Les entreprises qui recrutent sont nombreuses à poser cette question aux professionnels du recrutement : « Est-il vrai que les candidats recherchent aujourd’hui des missions en freelance plus que des CDI ? ». La réponse étant positive, il s’agit d’un sujet de préoccupation pour tous – chasseurs de talents inclus – car c’est un fait, le CDI ne fait plus vraiment rêver les candidat.e.s du digital (et certainement pas les plus demandé.e.s).
Le CDI ne fait plus rêver les talents
Le phénomène tend à prendre une certaine ampleur et il semble que le travail en freelance (ou en série de contrats courts) donne aux jeunes professionnels une sensation de liberté plus grande alors que les organisations commencent à peine à le prendre en compte dans leur stratégie de recrutement. En effet, travailler en free-lance donne la possibilité de faire des pauses entre deux missions et pour ceux qui sont autonomes sur une tâche, la possibilité d’être en « full remote ». Déménager à l’envi, voyager, et pourquoi pas, adopter un mode de vie nomade, à l’instar de certains, devient parfaitement possible. Enfin, les conditions financières à court terme (si, bien gérées), peuvent aussi être plus intéressantes qu’en CDI. En résumé, le « rebond » accéléré d’entreprise en entreprise s’est installé dans les imaginaires comme un idéal de déroulement de carrière, teintant au passage le CDI traditionnel d’une couleur old school.
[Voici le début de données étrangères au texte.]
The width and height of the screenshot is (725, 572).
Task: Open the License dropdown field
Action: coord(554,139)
Un rapport au travail plus transactionnel que contractuel ?
Le changement s’est opéré sur la durée et, à mesure de l’accélération de la transformation des organisations, une certaine culture du travail agile propre aux métiers du digital s’est imposée à tous. On ne s’engage plus comme auparavant « dans » une société, on n’entre plus « dans » une « maison » pour y faire carrière, mais on travaille « sur » un projet, une tâche, une mission. Plus encore, le CDI est assimilé à une forme de contrat rigide – protecteur certes, mais contraignant, sans pour autant garantir un «moyen-long terme». En résumé : on n’y croit plus. Pour les candidat.e.s, il a cessé de représenter un engagement ferme de part et d’autre, mais tend à être perçu comme un CDD « à rallonge » – le terme « indéterminé » étant devenu synonyme d’ « incertain » et non de « sans terme ». La relation transactionnelle semble avoir pris le pas sur l’aventure commune faite de changements successifs.
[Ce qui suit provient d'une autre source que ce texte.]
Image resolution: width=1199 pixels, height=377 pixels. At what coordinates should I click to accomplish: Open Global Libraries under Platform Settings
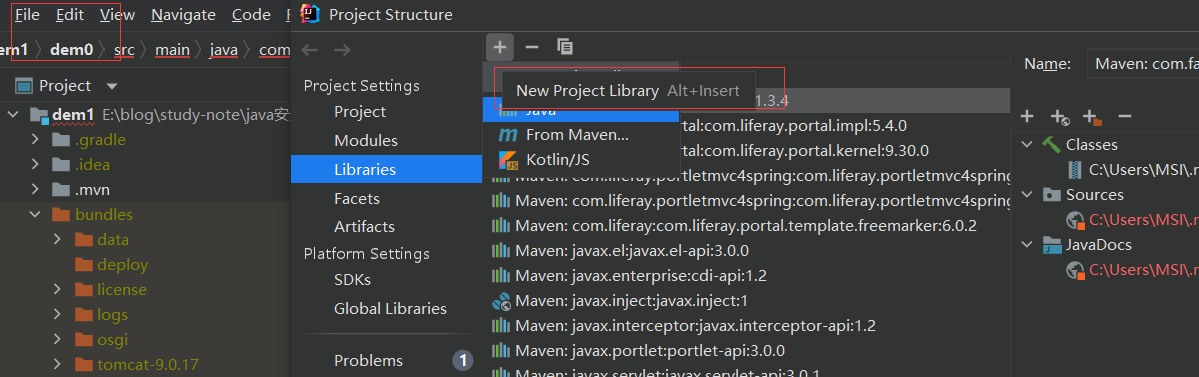pyautogui.click(x=390, y=308)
Le défi de la mobilité interne
On observe néanmoins l’amorce d’une prise de conscience chez les employeurs en demande. Certaines entreprises tentent notamment de mettre en avant leur capacité à offrir les conditions d’une carrière faite de rebonds successifs. Elles mettent spontanément en valeur auprès des candidat.e.s les possibilités élargies de mobilité interne (notamment entre leurs filiales à l’étranger). On évoque aussi plus tôt et plus sereinement la possibilité pour une recrue de « naviguer » à l’intérieur d’un même grand groupe, dans des entreprises différentes. Etc. Dans les faits, les organisations restent prises entre des injonctions contradictoires : d’un côté, le besoin de répondre à l’attente d’évolution des candidat.e.s ; de l’autre, une forme de renoncement à fidéliser les talents – « le turn over est normal ; c’est la fin d’un cycle ».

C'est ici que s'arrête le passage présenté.